▶ **Excerpt**:
=== Begin Enclosure ===

How Tampa Chamber shook Payne’s world
On Oct. 10, more than a week after Payne and her staff announced Amplify Clearwater, the Greater Tampa Chamber of Commerce announced — beginning in December — it would be calling itself the Tampa Bay Chamber of Commerce.
Adding the word “Bay” may seem unimportant to the uninitiated, but Payne, Tampa business organizations, and chambers in Hillsborough and Pinellas counties cried foul.
In Payne’s opinion, the Tampa chamber is improperly painting itself as a regional chamber by adding “Bay” to its title. After all, Payne had just removed “regional” from the Clearwater chamber’s name to better reflect its focus on the beach city.
“We are trying to amplify our own brand,” she said. “The Tampa chamber does not represent the bay region,” she said. “We were fearful it would create confusion in the marketplace. While we all work together on regional issues, (each chamber) has unique issues that concern its members.”

=== End Enclosure ===

▶ **Entries supplied**:
=== Begin Enclosure ===

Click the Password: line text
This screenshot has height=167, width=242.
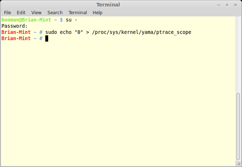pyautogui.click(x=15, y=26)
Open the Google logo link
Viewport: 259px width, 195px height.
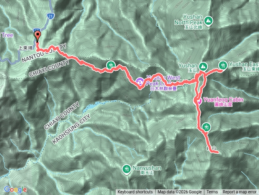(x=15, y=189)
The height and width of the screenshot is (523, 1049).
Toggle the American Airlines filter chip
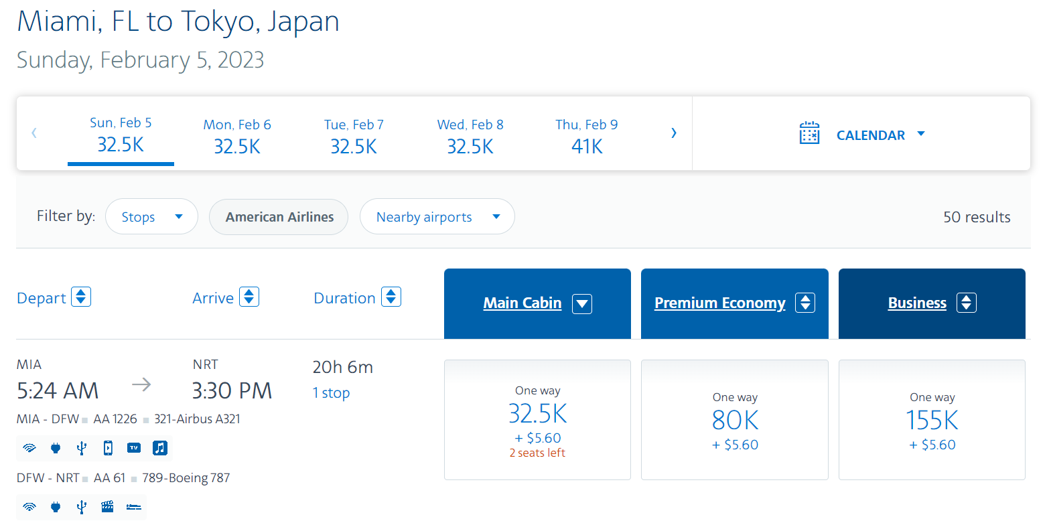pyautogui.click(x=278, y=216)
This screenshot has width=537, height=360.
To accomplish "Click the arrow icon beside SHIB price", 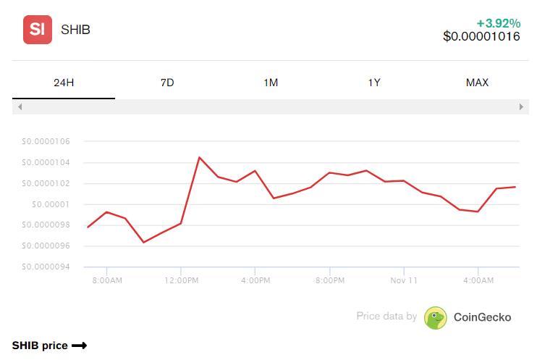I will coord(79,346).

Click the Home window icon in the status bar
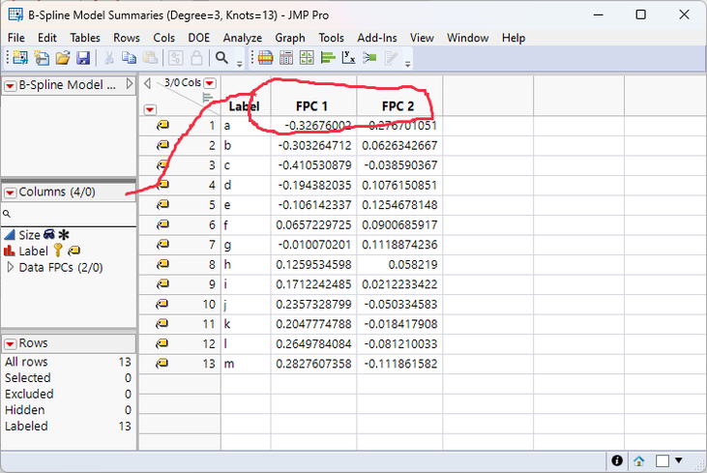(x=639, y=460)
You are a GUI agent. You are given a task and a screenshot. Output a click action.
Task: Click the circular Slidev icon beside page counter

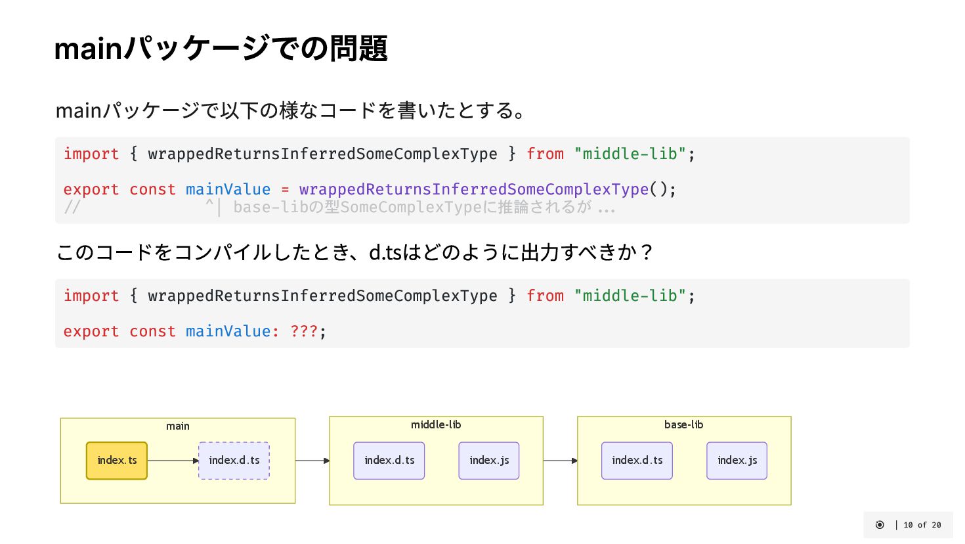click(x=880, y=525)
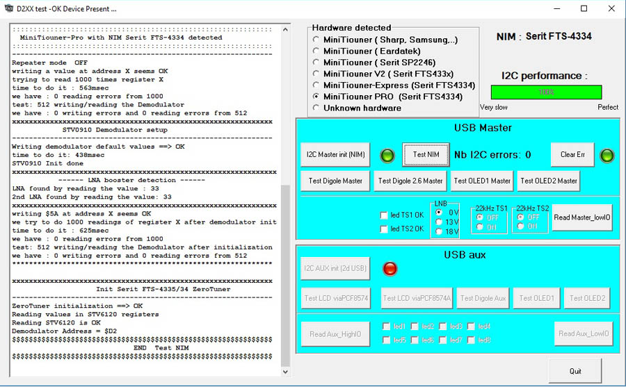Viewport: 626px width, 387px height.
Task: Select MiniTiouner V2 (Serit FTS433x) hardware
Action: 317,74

=== End Enclosure ===

▶ **Set of tasks**:
1. In the chamber article, what new name did the Greater Tampa Chamber of Commerce say it would begin using in December?
2. Reproduce the chamber article word for word from "How Tampa Chamber" to "counties cried foul.".
3. Extend the chamber article about the Tampa Bay name change past its final sentence.
The entries stand apart from the chamber article and are unrelated material.

▶ **Results of the tasks**:
1. The Tampa Bay Chamber of Commerce.

2.
How Tampa Chamber shook Payne’s world
On Oct. 10, more than a week after Payne and her staff announced Amplify Clearwater, the Greater Tampa Chamber of Commerce announced — beginning in December — it would be calling itself the Tampa Bay Chamber of Commerce.
Adding the word “Bay” may seem unimportant to the uninitiated, but Payne, Tampa business organizations, and chambers in Hillsborough and Pinellas counties cried foul.

3.
The Tampa Bay Times editorial staff agreed the new name misses the mark.
“It’s understandable that some folks in Pinellas and Pasco counties aren’t thrilled and wonder whether this is misleading advertising that could undermine regional cooperation and confuse businesses looking to relocate to the area,” the Oct. 20 editorial said.
Payne is also upset that she only learned about the name change when staff texted her the news. She is disappointed that Greater Tampa Chamber chief executive Robert Rohrlack didn’t tell her about his rebranding in advance. After all, they talked all the time.
Payne, Rohrlack, and St. Petersburg Chamber chief executive Christopher Steinocher have lunch once a month to discuss issues of common concern. When they lunched Oct. 22, Payne told Rohrlack that he should have given her a head’s up.
“Friends talk to each other,” Payne told the Beacon. “We didn’t think it was the right move, but at least we could say we had the conversation, so we could be aware of it. But they never said, ‘Hey, our caucus came up with this branding initiative.’”
Tampa Chamber will proceed with name change
The day following the lunch, she sent a letter to the Greater Tampa Chamber board of directors.
“We hope you stop to consider the law of unintended consequences if you move forward with the rebrand name,” she wrote the board. “You will break the trust that has been carefully woven together over many years at a minimum.”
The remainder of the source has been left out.